Boeker v. Crescent Belting & Packing Co.

Decision Date28 April 1903
Citation74 S.W. 385,101 Mo. App. 429
PartiesBOEKER v. CRESCENT BELTING & PACKING CO.
CourtMissouri Court of Appeals

3. After having received a consignment of rubber tires sold by sample, the purchaser used about 100 pieces, when, finding them defective, he removed those used, procured the return of those shipped, placed all in the original packages, and notified the seller's agent. The seller sent a representative, who admitted that the goods were unfit for use, and directed the purchaser to pack and hold them. Held to constitute a sufficient rescission.

4. It sufficiently appeared that the purchaser could place the seller in statu quo, so as to warrant rescission.

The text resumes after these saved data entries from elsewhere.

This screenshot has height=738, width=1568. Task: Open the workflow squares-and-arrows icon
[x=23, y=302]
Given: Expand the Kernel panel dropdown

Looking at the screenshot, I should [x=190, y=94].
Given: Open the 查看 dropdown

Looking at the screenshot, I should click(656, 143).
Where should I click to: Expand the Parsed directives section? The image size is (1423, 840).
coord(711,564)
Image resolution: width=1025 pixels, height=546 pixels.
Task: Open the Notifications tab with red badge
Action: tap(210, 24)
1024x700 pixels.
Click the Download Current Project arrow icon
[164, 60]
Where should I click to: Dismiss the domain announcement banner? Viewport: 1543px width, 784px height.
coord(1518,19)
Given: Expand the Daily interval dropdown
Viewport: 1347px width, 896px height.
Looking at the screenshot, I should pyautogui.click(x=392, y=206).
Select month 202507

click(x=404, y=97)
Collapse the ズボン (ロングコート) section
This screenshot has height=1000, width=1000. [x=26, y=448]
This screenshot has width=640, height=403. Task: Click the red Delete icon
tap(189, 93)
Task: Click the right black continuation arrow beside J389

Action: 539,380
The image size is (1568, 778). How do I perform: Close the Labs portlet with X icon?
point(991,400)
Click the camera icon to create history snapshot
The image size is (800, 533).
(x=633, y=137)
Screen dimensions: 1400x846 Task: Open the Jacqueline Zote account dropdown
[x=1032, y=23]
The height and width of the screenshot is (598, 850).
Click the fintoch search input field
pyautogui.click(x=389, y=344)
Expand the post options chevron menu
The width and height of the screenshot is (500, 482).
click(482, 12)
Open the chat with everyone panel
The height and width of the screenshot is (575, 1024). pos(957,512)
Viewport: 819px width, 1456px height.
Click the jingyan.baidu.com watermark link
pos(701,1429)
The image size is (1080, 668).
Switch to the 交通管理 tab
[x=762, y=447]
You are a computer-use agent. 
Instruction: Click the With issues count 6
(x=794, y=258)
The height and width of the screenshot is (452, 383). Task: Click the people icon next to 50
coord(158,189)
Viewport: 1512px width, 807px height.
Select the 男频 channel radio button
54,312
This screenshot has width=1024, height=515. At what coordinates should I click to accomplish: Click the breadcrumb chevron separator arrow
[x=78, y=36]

Appeal from St. Louis Circuit Court; Wm. Zachritz, Judge.

Action by Anton Boeker, doing business under the name of the American Rattan Works, against the Crescent Belting & Packing Company. Judgment for plaintiff, and defendant appeals. Affirmed.

Respondent was engaged, under the name of the American Rattan Works, in the business of manufacturing children's carts and baby carriages in the city of St. Louis. The appellant, a corporation in the state of New Jersey, manufactured rubber goods, including material for tires for such vehicles. Appellant's agent, W. R. Colcord, requested respondent to permit him to submit samples of rubber times manufactured by it, and its prices therefor; and in March, 1900, such samples were exhibited to respondent, and an order given for a trial lot, which was delivered in April thereafter, and, proving satisfactory, an order was given appellant, through its agent, Colcord, for the goods involved in this controversy. These goods arrived in May, in six consignments, and were stored, without breaking bulk, immediately, as upon their arrival respondent had open cases of similar goods, which he wished to consume before using appellant's consignments. On June 5th respondent sent appellant, in payment, a negotiable note, at 30 days, to order of appellant, for $574.38. Thereafter, when the goods received were opened, and their use in manufacture had begun, after about 100 pieces, of the value of $15, had been installed on wheels, the rubber was found defective, poor in quality, and inferior to the sample trial lot. Thereupon these tires were removed, those shipped returned, and all were placed in the packages in which they had been received. Upon the discovery of the quality of the tires, Colcord, through whom they had been purchased, was notified by...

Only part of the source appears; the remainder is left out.